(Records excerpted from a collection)

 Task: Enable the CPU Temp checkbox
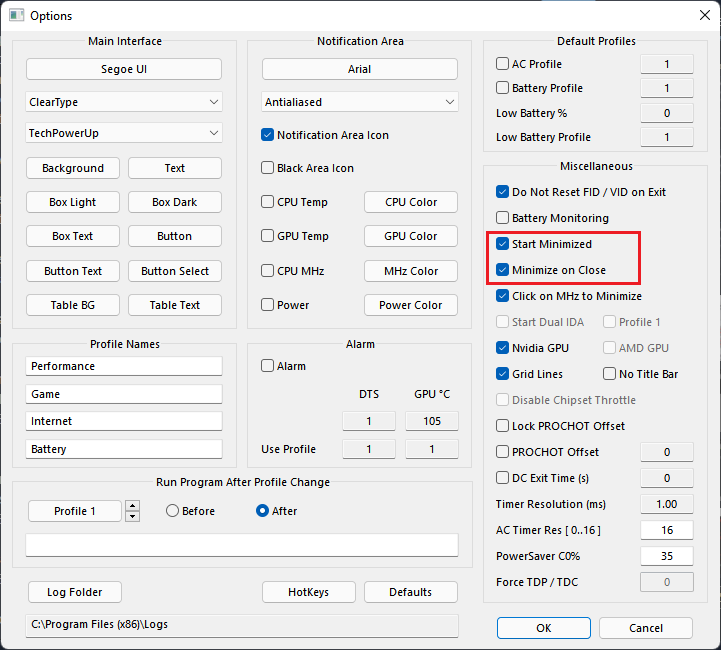[268, 202]
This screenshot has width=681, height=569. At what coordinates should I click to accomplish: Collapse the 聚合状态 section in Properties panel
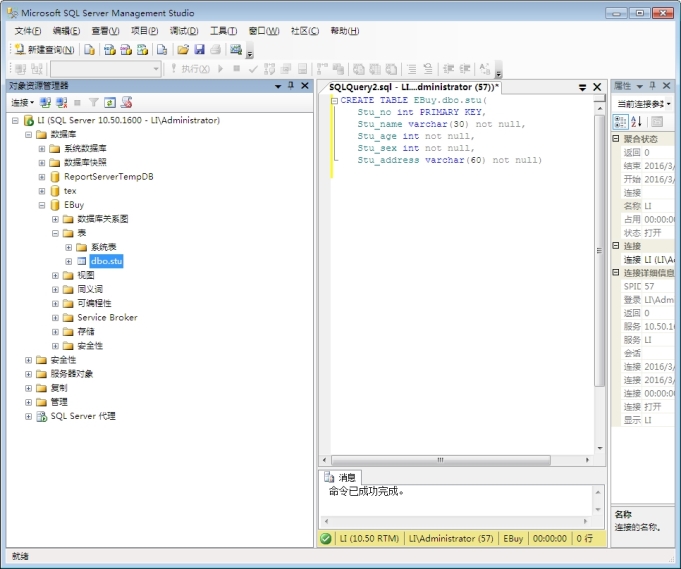coord(616,139)
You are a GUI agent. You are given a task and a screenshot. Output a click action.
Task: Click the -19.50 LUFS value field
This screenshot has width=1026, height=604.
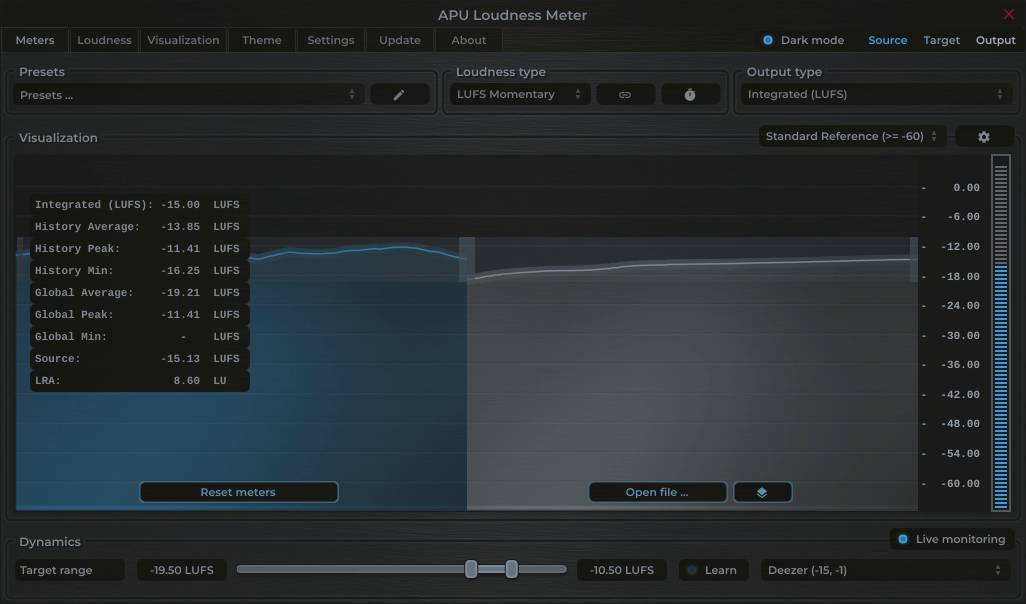[x=181, y=569]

_WORK ITEM_.
Retype all entries above verbatim; no pictures belong in the copy.

_YOUR RESPONSE_.
 Task: Enable the CPU Temp checkbox
[268, 202]
This screenshot has width=681, height=569. At what coordinates should I click to accomplish: Collapse the 聚合状态 section in Properties panel
coord(616,139)
You are a GUI agent. You are given a task and a screenshot. Output a click action.
Task: Click the -19.50 LUFS value field
This screenshot has width=1026, height=604.
[x=181, y=569]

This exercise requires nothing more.